Binary search is an algorithmically efficient way of searching an ordered array. It works by comparing the target value with the middle element of the array. If the two are not equal, the array is partitioned and re-searched, this time excluding the elements that are either too high or too low.

For example, if the target value is 42, and the middle element of an ordered array is 100, the target cannot lie in the elements from the mid point to the end of the array. This allows us to reset the search bounds, eliminating half of the previous array at each step.

## Binary search in Rust: Iiterative

Arguments: Array slice, array length, target integer to look up.

The initial value for `low` (index of the first array element) is 0.

The initial value for `high` (index of the last array element) is length - 1.

### Algorithm

1. Determine the index of the middle element if length is odd or the lowest of the pair of middle elements if length is even.
2. The mid index is ⌊(high - low) / 2⌋ + low.
3. Compare the value at this index with the target.
4. If the values are the same, return the index.
• 4a. If the target > value, search elements at higher indices (because elements indexed by these have higher values). Set low to mid + 1
• 4b. If the target < value, search elements with lower indices (these have lower values). Set high to mid - 1
5. Keep doing steps 1 to 5 until the value of `low` is greater than that of `high`.
6. If the function has not returned an index by this point, the returned option will be `None`.
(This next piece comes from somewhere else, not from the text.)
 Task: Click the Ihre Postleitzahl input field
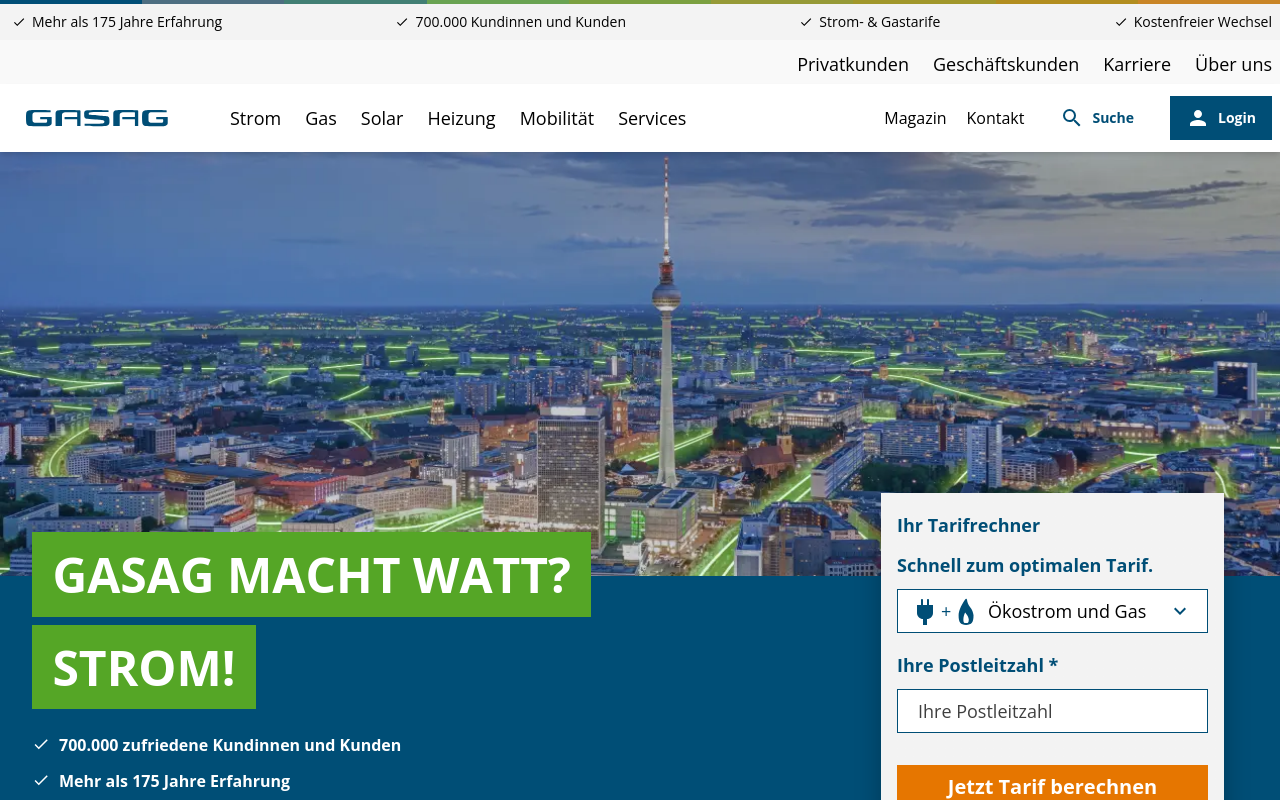(x=1052, y=711)
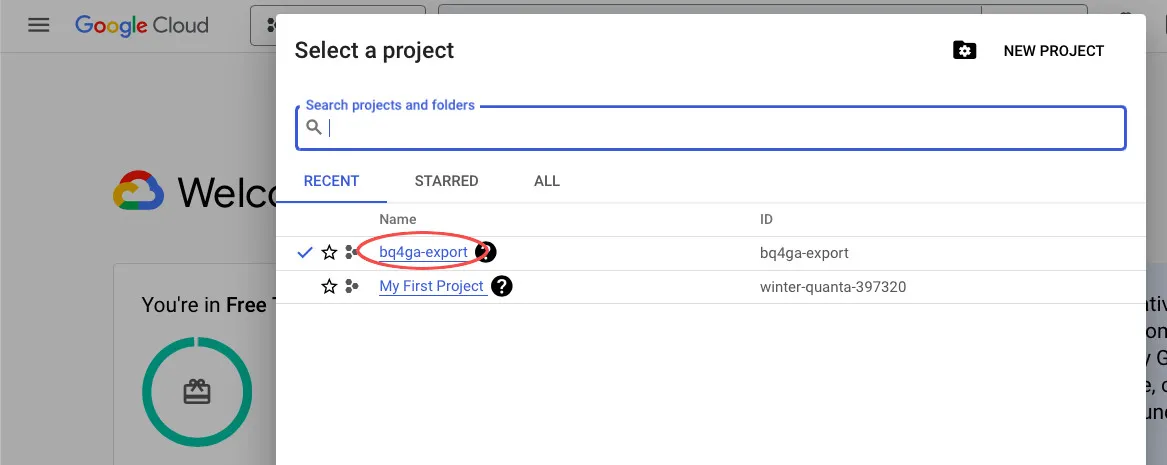This screenshot has height=465, width=1167.
Task: Select the Recent tab
Action: pyautogui.click(x=331, y=181)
To fully search the array, the type of the `high` variable be such that the variable can hold a negative value.

## Rust

Rust is really strict about types and casting - there is no implicit type conversion between primitives.

Because of this, and the fact that `high` must be able to handle negative numbers, computing `mid_index` firstly involves manipulating `i8` integers to perform the arithmetic, before overtly casting the result into a `usize` type that can be used to index the array.

Note that the `Option` type is ideal for the function return value - it allows us to return (and handle) a `None` option if the target does not exist in the array. In languages without this capability, we might return -1 to indicate non-membership of the array - but this is not as overtly descriptive as `None`!

## Code

The example below also includes a couple of tests.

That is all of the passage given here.